The legislative framework is increasingly restrictive. Article 54 of the constitution guarantees freedom of the press, but also conditions the dissemination of information and opinions on respect for “the nation’s religious, moral and cultural characteristics and values”. Under a penal code amendment adopted in 2020, disseminating “false news” and “hate speech” aimed at harming “national security and order” or “state security and national unity” is punishable by one to three years in prison. These provisions are often used to prosecute and convict journalists, resulting in widespread censorship and self-censorship. A media law adopted in 2023 introduced new restrictions and sanctions, and banned Algerian media outlets from benefitting from any direct and indirect foreign funding or material assistance under penalty of heavy fines.
The private sector has been hit hard since 2019, with many media outlets, including TV channels, forced to shut down, above all because advertising has dried up. In addition, government subsidies are granted only to state-owned media or to privately owned media outlets that support the government.
The social and cultural environment for journalists in the interior of the country is different from the coast. In cities in the interior, local associations, the prefect and religious groups are powerful and impose censorship on journalists.
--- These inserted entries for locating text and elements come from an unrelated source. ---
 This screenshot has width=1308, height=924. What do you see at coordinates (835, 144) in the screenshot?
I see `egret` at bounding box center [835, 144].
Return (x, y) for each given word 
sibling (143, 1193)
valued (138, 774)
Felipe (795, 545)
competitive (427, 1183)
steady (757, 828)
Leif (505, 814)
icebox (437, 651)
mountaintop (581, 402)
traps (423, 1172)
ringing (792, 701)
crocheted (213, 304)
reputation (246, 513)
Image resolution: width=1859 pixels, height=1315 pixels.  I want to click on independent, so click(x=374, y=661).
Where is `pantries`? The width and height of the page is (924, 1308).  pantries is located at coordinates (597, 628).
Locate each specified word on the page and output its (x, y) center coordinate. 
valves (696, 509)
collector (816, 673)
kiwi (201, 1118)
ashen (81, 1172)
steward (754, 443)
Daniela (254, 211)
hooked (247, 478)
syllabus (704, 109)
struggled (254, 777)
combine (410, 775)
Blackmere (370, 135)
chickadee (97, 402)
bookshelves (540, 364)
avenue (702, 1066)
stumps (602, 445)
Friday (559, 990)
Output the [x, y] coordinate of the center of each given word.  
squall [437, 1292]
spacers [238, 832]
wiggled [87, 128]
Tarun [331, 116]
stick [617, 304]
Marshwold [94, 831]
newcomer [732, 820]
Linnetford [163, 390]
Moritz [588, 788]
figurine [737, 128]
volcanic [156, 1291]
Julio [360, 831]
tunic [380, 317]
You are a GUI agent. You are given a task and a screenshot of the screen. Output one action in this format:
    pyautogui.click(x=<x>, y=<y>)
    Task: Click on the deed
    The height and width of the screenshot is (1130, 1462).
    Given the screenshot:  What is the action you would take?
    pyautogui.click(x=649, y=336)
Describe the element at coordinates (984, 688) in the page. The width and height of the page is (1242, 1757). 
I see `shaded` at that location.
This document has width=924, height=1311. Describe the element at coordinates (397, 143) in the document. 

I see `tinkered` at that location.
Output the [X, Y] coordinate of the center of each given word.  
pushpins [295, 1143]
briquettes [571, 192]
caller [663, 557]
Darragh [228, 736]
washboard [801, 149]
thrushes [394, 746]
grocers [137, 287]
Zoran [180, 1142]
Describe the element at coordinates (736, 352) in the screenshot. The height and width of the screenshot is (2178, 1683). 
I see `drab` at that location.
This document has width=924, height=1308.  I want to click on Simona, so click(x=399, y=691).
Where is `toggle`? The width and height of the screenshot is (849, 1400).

Social and religious conservatism also carry weight, preventing reporters from tackling subjects involving sexuality or religion.
Threats and intimidation of journalists are on the rise and there is no protection mechanism. Reporters critical of the authorities may face arbitrary detention, surveillance, and wiretapping. Outspoken journalists or those who support the “Hirak” protest movement launched in February 2019 may be subjected to social media threats and hate campaigns waged from anonymous accounts by pro-government trolls known in Arabic as “doubab” (electronic flies).